Being British in America

I am British. Not only is that a factual statement about my heritage, but it’s a statement that’s loaded with a cartful of social and cultural connotations.

Before I moved to the United States, I didn’t realize what it truly means to ‘be British’. Now that I’m here, surrounded by Americans, living with Americans, going to class with Americans and hanging out with a handful of other Brits, I’m constantly reminded just ‘how British’ I am.

Last night I went to Tio’s and winced my way through drinking a margarita with salt instead of sugar. The waitress got the order wrong but the Brit inside me was too polite to send the drink back. Generally speaking, this is an extremely British thing to do.

We tell hairdressers that we are happy with awful haircuts while we are sat in the salon chair, crying inside and wondering how to get away with wearing a hat for the next month.

We enjoy expressing our strongest views through the wonderfully offhand mediums of sarcasm and irony. So to avoid causing offense, we find it difficult to turn down social invitations without giving an apologetic running commentary of all the reasons we are unable to attend.

Our sense of humor is, as many Americans will know from our increasingly popular TV shows, extremely dry, and we engage our friends in something affectionately known as ‘taking the piss’ on a daily basis.

Southern American comedian Reg D. Hunter hit the nail on the head when he said,
“You know, British people, y’all got a lot of subtext. Y’all like stuff like irony and sarcasm, tongue in cheek- you know, clever ways to be indirect about what you think. Sometimes a British person will insult me and it will take me three weeks to figure it out, man.”

Before I departed for my year at USC, the study abroad office told me that I might experience completely natural phases of ‘hostility’ towards my host culture. In a typically British fashion, I adopted a cynical view towards this prediction and vowed to enthusiastically embrace all aspects of American culture and never look back.

Seven months down the line, I’ve come to terms with the harsh truth that there are just some aspects of American speech and behavior that will bother me eternally.

First of all, y’all are pretty blunt. So blunt, in fact, that on numerous occasions I’ve started to wonder whether Americans actually like me. If ever I invite my American friends out for a lunch or drinks, sometimes they respond with simply “No.” Or I’ll say thank-you to someone for holding the door, and they’ll respond with a brief “Mmmhm. ”It’s taken me a while to realize that that’s just how you guys roll out here.

Another thing that startles me is that Americans tend to be louder, more vocal, and a lot more hyperbolic than us Brits. Where a British person might say, “I’m pretty chuffed with my mid-term results, yeah.”, an American would say, “Literally, I was SO shocked I made an A, like seriously I am so happy right now I could DIE.”

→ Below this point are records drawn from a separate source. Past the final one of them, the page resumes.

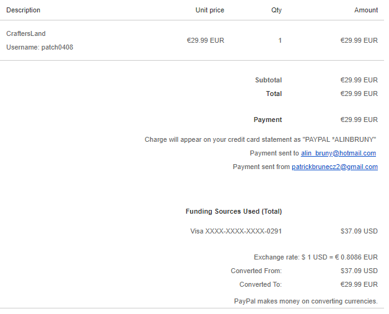
Task: Select the PayPal currency conversion disclaimer text
Action: [x=305, y=301]
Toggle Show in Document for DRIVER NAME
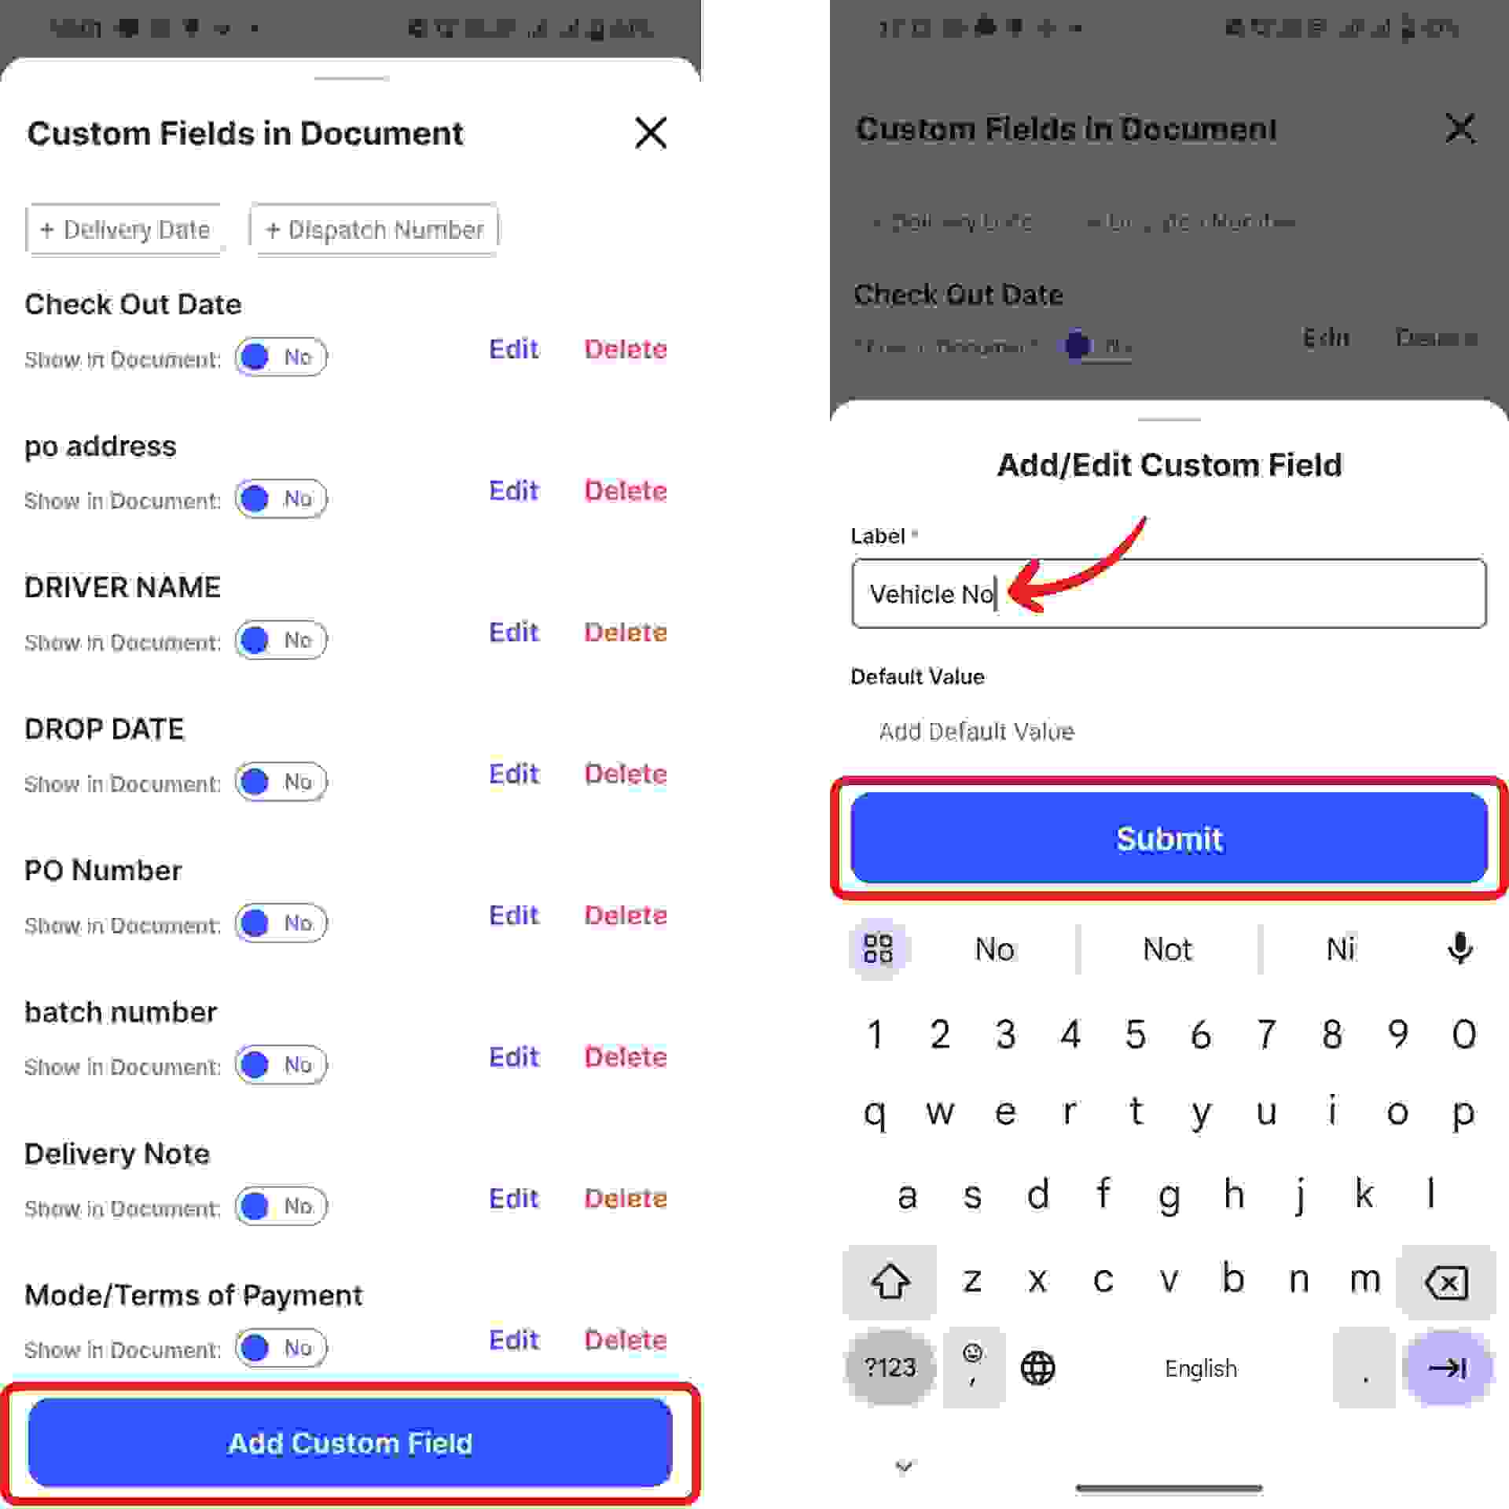The width and height of the screenshot is (1509, 1509). tap(281, 641)
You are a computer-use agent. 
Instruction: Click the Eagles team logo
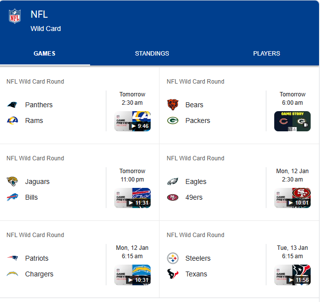[x=173, y=181]
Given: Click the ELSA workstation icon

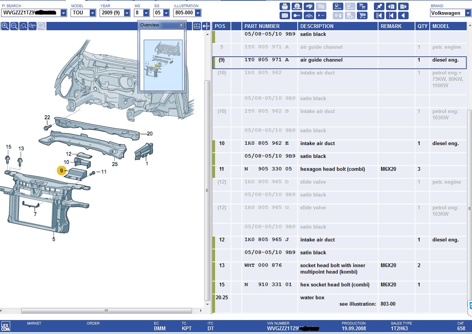Looking at the screenshot, I should click(338, 6).
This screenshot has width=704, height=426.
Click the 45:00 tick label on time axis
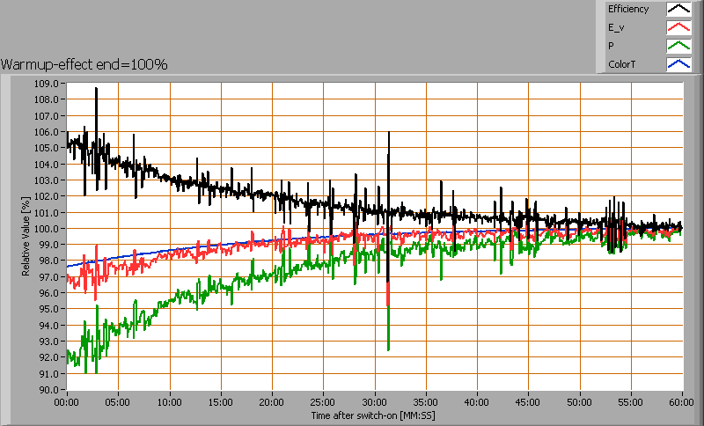pyautogui.click(x=528, y=401)
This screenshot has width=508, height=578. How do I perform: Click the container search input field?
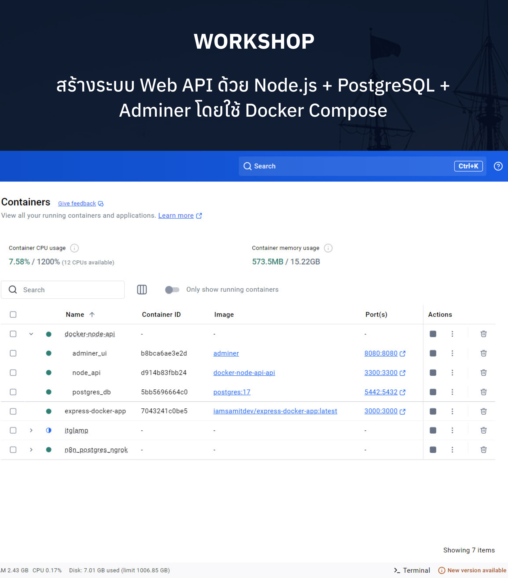(63, 290)
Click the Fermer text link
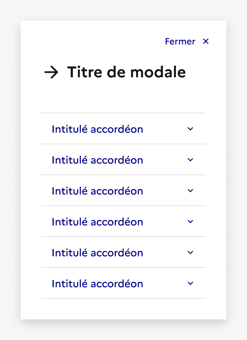247x340 pixels. [x=180, y=42]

Finally, I must be terribly British and correct some aspects of American speech. Ending a sentence with the words “or no?” does not make grammatical sense. As is ending a sentence with the phrases, “I can’t”, and “I can’t even”. I spent at least a month asking numerous Americans, “you can’t what, sorry?” Note the obligatory apology there. Very British.

I am totally aware of how essentialist this all sounds. I know many Americans that are subtle and sarcastic, and lots of Brits that are loud and blunt. But having studied abroad in another country for seven months, these general Anglo-American differences have presented themselves loud and clear.

As much as these differences do, on occasion, make my inner Brit wince, embarrass me, and cause me to digress into a painful string of awkward English stuttering, something useful can be said for immersing myself in a highly vocalized and straightforward American culture.

The next time I have a terrible haircut (hopefully never) and the hairdresser asks me for my verdict, things are going to go a little differently. When he asks me if it looks okay, I’m going to say “No.” Then when he asks why, I’m going to shout, “I cannot even!” And I can assure you that any terribly British apologies from the salon will be met with a nonchalant “Mmmhm” and I will be giving excruciatingly honest feedback on my feedback form after my visit. Because that’s just how I roll now. Literally.